It turned out to be the best thing I could have done. Even though Jester was only 40 days under saddle when we left, we’d thankfully mastered our steering, which really helped progress his walk/trot/canter work, and the week before we left, he had a lesson to learn how to jump cross-rails. A successful trip to the local equestrian park to see the great wide open with a friend, and we were about as ready to throw ourselves in the deep end as we ever would be!
Aiken was amazing. We stayed at a facility with a racetrack that we got to ride on the first day (just walking and trotting for me). Every day, we trailered to different venues to ride. Two of the days we went to Hitchcock Woods, a beautiful forest with trails and small steeplechase jumps perfect for a fun day on horseback. Three of the days we went to different cross-country schooling venues, where Jester learned how to go into water jumps and hop over tiny ditches and logs. He took it all in and seemed to love it!

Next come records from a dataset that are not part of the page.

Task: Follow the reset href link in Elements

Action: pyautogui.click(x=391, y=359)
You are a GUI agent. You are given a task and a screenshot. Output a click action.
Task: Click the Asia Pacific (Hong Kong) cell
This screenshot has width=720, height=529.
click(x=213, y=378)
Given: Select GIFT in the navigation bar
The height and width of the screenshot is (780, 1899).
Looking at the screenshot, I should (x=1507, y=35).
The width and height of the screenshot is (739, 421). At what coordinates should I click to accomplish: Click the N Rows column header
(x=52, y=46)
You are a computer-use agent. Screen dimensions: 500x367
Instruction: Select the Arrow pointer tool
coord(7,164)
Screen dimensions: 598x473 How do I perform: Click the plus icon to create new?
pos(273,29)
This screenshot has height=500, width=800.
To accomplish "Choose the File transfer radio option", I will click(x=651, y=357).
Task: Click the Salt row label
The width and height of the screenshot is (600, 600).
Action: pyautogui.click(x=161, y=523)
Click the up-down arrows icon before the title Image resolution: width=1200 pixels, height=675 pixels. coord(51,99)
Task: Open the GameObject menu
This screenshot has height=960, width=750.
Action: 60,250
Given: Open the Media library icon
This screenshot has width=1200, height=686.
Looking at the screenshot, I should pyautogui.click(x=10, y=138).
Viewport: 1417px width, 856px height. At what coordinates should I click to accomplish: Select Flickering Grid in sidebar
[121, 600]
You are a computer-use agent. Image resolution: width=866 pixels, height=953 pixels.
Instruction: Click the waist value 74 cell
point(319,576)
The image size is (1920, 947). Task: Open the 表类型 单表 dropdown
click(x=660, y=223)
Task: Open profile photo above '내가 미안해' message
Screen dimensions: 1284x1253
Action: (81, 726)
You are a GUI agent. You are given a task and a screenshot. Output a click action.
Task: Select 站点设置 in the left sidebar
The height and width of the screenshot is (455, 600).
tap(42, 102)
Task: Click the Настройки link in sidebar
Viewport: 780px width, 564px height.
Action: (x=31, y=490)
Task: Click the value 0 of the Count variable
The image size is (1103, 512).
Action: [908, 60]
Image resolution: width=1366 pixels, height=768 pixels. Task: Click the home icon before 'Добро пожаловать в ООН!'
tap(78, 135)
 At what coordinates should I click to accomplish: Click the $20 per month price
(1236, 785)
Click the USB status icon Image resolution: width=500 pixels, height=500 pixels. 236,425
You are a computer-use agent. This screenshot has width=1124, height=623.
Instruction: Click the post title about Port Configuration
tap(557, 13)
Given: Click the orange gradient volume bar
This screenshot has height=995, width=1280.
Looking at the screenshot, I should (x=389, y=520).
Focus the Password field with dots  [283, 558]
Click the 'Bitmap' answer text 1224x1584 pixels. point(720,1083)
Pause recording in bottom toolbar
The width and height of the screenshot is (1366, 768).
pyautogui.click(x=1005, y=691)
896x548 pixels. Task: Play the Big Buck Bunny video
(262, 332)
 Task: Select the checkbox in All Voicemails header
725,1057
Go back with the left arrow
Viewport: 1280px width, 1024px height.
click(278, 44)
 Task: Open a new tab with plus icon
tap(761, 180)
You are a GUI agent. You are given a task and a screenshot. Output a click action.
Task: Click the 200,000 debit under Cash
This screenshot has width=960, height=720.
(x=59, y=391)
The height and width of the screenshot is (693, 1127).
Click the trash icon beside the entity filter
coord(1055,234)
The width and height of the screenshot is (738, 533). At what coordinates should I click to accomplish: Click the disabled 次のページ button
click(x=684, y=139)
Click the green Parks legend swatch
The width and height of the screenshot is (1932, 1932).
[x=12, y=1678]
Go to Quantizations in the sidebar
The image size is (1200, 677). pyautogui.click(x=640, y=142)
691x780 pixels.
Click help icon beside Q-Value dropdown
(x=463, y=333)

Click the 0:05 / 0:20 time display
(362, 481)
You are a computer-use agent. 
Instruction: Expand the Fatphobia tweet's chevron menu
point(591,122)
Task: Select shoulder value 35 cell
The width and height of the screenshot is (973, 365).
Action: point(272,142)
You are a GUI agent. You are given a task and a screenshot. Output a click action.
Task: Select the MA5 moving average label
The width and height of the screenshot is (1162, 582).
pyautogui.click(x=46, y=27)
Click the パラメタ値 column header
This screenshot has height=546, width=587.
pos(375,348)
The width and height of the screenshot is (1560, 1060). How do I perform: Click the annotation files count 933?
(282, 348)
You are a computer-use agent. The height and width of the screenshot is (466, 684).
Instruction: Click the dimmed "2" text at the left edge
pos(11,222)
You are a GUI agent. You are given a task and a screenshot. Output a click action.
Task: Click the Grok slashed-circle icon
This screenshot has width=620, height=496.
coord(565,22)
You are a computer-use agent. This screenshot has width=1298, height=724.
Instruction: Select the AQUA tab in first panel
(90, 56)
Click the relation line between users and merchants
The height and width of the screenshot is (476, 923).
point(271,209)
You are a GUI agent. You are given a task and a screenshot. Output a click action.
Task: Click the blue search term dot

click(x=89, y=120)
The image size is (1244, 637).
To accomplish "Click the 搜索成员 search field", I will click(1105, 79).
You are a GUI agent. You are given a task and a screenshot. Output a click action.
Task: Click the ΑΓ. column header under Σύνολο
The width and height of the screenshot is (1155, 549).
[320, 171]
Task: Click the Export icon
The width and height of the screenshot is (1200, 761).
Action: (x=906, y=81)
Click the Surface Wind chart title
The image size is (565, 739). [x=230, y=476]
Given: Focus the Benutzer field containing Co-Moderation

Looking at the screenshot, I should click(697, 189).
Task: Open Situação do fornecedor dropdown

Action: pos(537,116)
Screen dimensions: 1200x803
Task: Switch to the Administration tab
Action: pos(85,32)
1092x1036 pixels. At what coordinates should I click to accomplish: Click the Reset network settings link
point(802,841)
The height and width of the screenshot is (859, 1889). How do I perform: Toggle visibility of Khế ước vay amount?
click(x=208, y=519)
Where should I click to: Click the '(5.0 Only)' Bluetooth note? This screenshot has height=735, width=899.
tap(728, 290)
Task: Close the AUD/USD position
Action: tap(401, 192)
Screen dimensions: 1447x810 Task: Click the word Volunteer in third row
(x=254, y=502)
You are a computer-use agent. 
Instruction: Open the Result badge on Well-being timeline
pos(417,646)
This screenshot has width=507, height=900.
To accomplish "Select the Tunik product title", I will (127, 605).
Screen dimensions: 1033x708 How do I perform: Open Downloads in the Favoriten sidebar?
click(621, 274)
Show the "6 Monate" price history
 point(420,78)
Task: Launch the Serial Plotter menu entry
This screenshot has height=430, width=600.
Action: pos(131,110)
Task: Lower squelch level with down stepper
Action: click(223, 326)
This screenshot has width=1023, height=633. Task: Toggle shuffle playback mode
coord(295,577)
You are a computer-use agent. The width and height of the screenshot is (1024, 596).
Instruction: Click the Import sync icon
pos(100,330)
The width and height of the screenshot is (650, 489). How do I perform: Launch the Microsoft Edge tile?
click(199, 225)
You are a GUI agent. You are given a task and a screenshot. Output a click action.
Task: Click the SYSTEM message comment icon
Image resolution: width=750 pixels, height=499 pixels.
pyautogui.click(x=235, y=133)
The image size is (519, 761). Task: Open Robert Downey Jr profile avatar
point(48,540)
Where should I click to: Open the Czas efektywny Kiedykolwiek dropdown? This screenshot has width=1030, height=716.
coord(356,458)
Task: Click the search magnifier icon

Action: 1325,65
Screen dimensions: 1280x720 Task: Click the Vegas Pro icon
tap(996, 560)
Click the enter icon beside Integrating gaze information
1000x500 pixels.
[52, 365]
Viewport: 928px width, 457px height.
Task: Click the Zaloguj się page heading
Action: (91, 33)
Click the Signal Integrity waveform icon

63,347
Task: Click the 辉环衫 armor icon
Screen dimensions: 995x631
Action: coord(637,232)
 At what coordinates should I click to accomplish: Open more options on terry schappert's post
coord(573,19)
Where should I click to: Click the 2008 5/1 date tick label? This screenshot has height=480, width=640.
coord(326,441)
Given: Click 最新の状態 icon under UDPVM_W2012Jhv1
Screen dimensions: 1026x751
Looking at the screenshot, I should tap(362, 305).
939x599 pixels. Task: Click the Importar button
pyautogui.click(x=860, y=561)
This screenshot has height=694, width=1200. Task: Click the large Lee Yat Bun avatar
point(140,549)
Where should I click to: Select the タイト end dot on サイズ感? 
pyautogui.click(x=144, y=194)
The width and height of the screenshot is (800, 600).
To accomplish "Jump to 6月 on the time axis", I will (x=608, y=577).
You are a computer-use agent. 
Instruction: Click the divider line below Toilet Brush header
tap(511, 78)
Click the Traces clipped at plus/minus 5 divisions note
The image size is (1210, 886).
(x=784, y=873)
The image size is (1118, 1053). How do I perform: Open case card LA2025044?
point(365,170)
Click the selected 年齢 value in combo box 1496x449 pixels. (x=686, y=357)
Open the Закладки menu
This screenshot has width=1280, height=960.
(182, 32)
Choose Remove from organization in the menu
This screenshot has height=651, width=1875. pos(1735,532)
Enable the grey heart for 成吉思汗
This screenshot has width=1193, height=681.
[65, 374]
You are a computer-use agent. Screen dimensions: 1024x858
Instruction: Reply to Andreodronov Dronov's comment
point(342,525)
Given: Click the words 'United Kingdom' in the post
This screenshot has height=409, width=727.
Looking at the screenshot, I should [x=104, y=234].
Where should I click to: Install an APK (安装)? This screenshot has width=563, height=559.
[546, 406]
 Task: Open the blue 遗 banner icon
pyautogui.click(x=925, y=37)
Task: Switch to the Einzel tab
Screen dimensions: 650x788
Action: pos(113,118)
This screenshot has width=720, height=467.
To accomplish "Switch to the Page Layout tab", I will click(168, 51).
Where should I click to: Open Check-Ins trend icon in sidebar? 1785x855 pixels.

There was also a lot of window shopping and eating involved during the week, but probably my favorite day was the little show we went to. I entered the “Amoeba” division: a walk-trot dressage test followed by a long course of cross-rails in a grass field. I was worried about how he’d take it all in, having never done a test in a dressage ring or an entire course of jumps before, but once again Jester exceeded my expectations! He performed a steady and obedient test for a score of 33 (67%), and hopped right over all the brightly colored cross-rails like it was no big deal at all. Success!
After learning enough in Aiken to fill an entire season normally, we were back for two weeks before the first show of the year in Kentucky. Another combined test, I was entered in the smallest division. He was a little more excited in his dressage test this time around, probably because there were dozens of horses warming up for as far as the eye could see. But he still did a nice test for a score of 43, which is great considering he hasn’t learned to go on the bit yet! In jumping, the class that I thought would be cross-rails was in fact 2′ fences, all brightly painted and decorated with flower boxes, including three oxers! I was very nervous warming up, especially with the exciting atmosphere from all the horses zooming around. When it was time to go in the ring, Jester totally relaxed and jumped everything like it was easy-peasy.
Of course, we still have a WHOLE lot left to learn, but I’m very happy with how my (not so) little 4-year-old is doing. We’ll probably take it easy for the rest of the spring and tackle another show or two this summer as we work on our dressage skills. I’m not as worried about cross-country, as that seems to come very naturally to him, and is certainly my favorite part of eventing.
I highly recommend taking your horse on vacation some time if you ever have a chance. Whether it’s camping and trail riding or a full week of training, you won’t have to miss your horse while you’re gone—and that’s the best kind of trip!